For this exercise, repeat each entry exactly as written.

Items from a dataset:
---*---

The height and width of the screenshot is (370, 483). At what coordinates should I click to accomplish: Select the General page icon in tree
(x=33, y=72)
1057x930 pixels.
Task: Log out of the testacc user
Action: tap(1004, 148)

---*---

Output of the exercise:
The height and width of the screenshot is (370, 483). At what coordinates should I click to accomplish: Select the General page icon in tree
(x=33, y=72)
1057x930 pixels.
Task: Log out of the testacc user
Action: tap(1004, 148)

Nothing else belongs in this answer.